Debian has tens of thousands of packages. dglob (from the debian-goodies package) is handy for getting a quick count:

# show how many packages installed and available on the current system
echo $(dglob    | wc -l) packages installed of \
     $(dglob -a | wc -l) packages.

Example output, (both numbers may periodically fluctuate after updates and upgrades, and will vary between systems):

5107 packages installed of 91327 packages.

The number 5107's not a maximum of course, but there must be a maximum.


Solution

  • The brute force option is the only option in this case. Here is a paper that will describe why in depth but the issue is that package installation and dependency/conflict resolution is a NP-Complete problem.

    A problem is in NP if every TRUE answer has an easily-checked polynomial-size explanation.
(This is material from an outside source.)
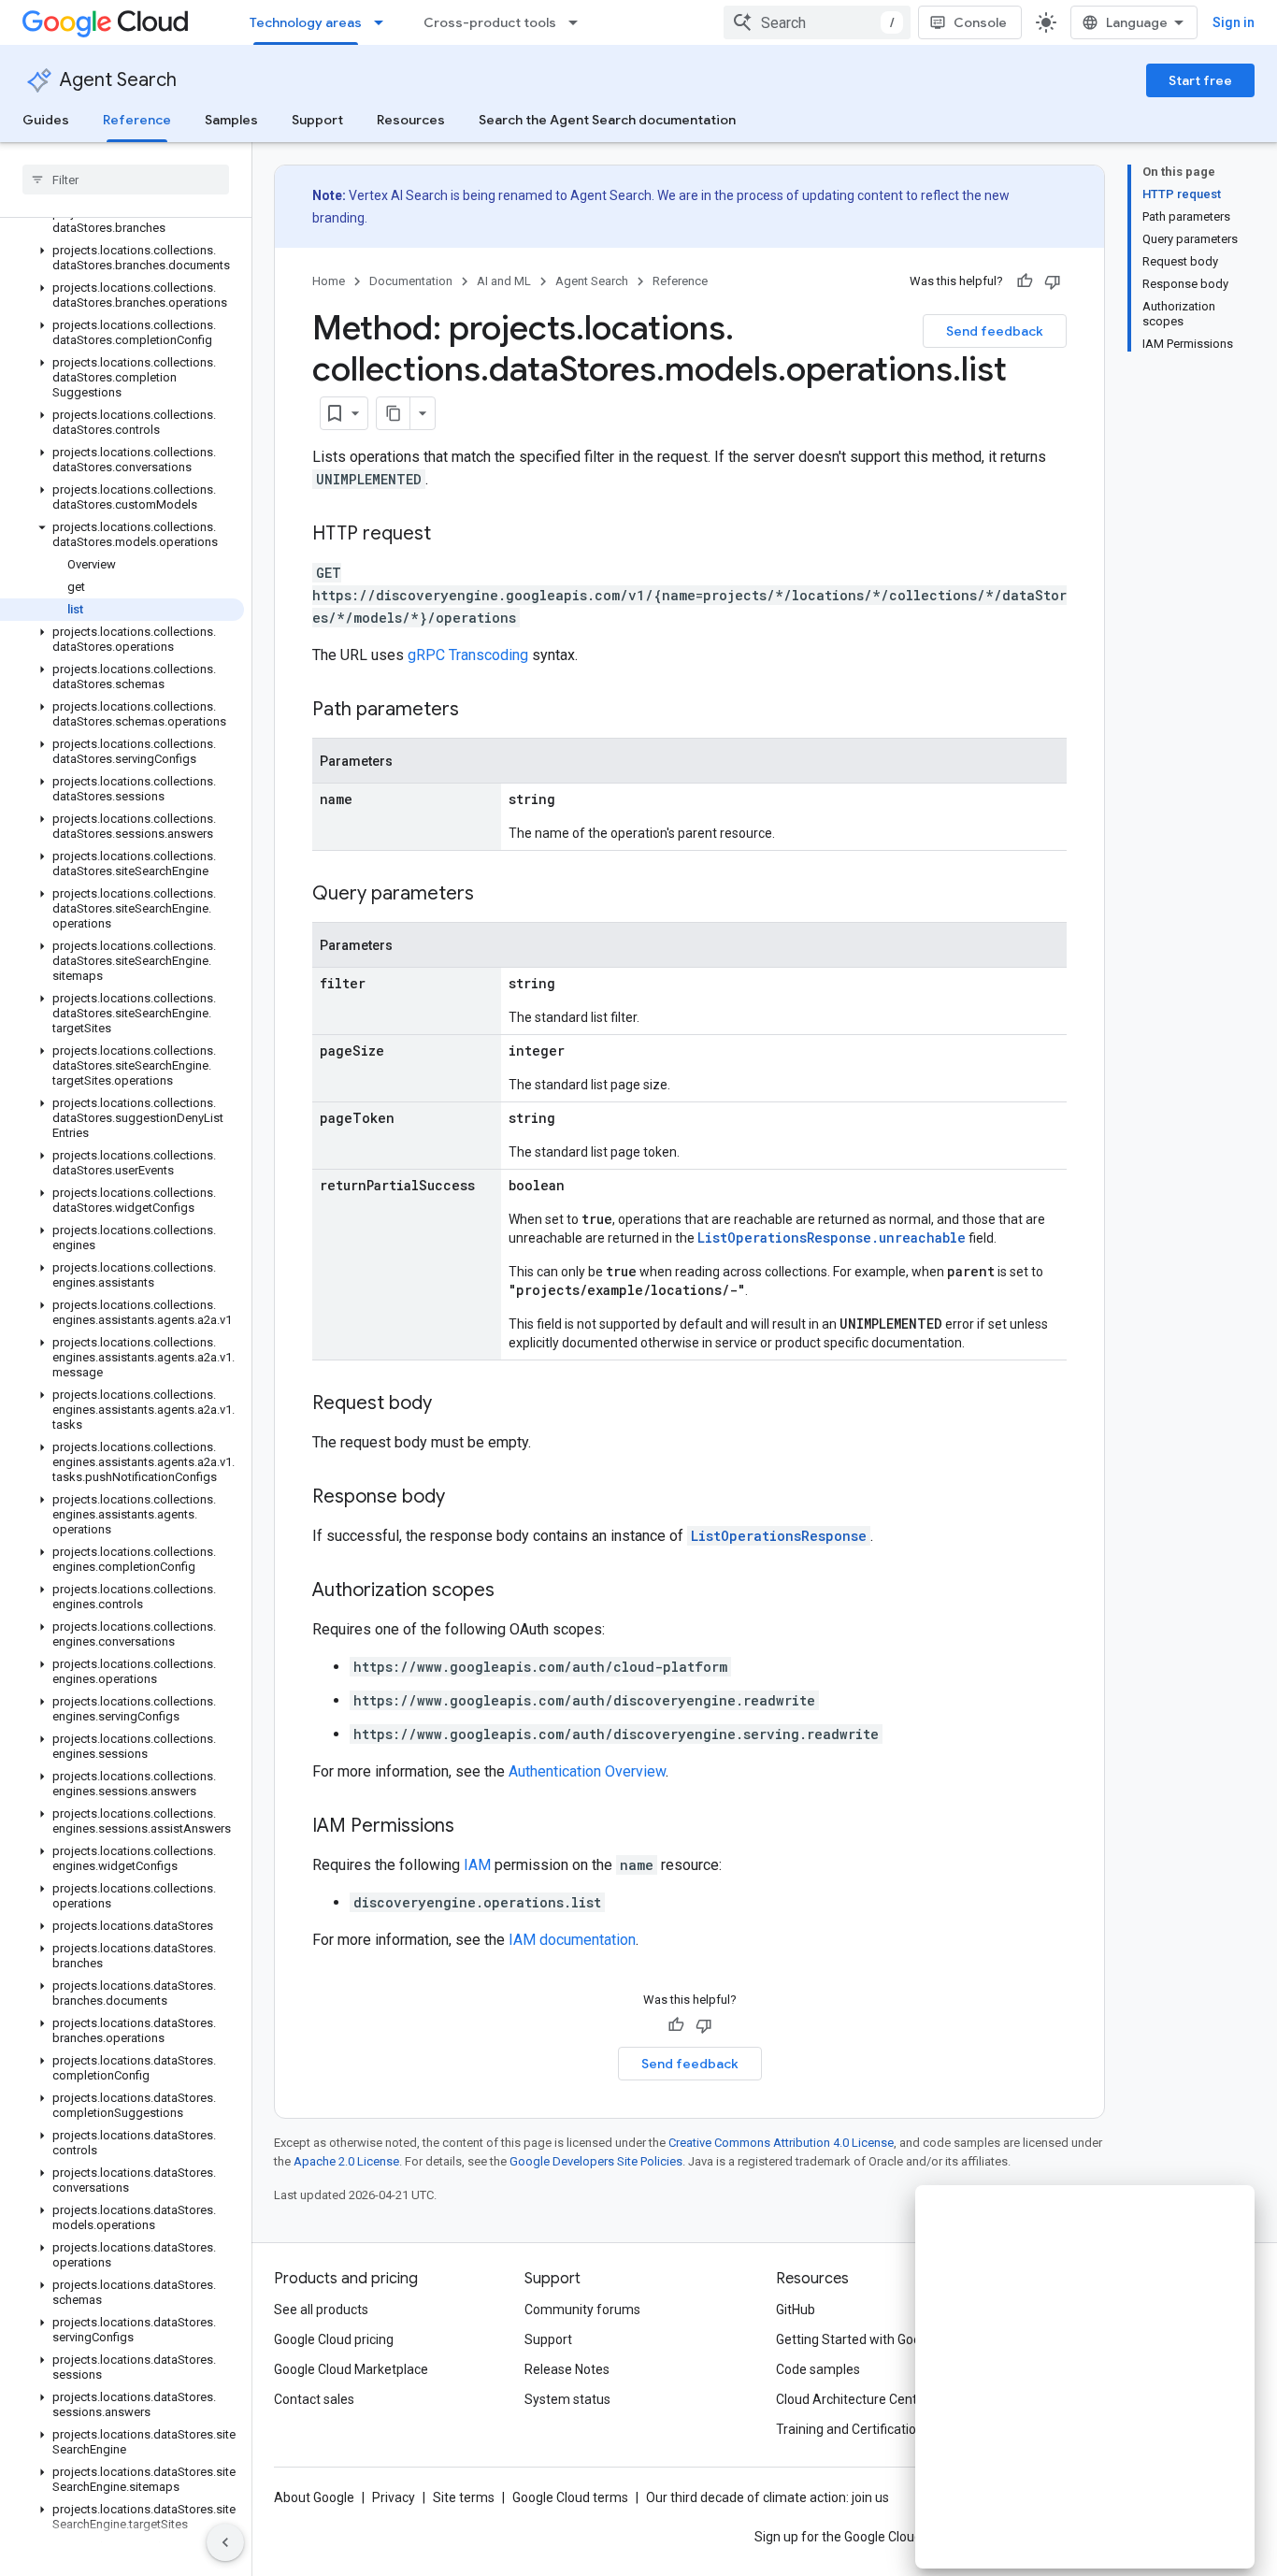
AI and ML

In this case this can be done by listing the installed packages and available packages.

    Debian package installation is in NP-hard if an efficient solution for the problem can be adapted to efficient solutions to every other problem in NP. I will defer to the above listed paper as it is a bit complex to prove here but it can be encoded as 3-SAT.

    As Debian package installation is in NP and NP-hard, thus it is NP-complete.

    Here are some ways the default solver in APT tries to avoid the NP-completeness:

    • Use of heuristics
    • A preference for the first element in an or-group
    • A strict package version convention
    • Giving up when it encounters a major conflict.

    Basically the constraints have to be specifically designed to get the problem to fall into known tractable classes for a NP-Complete problem like HORN-SAT

    Unfortunately find the maximum possible number of installable packages for a given system pretty much excludes all of the known tractable classes that I am aware of.

    So brute force is the only option and an expensive one until a suitable tractable class is discovered or if someone proves that P=NP.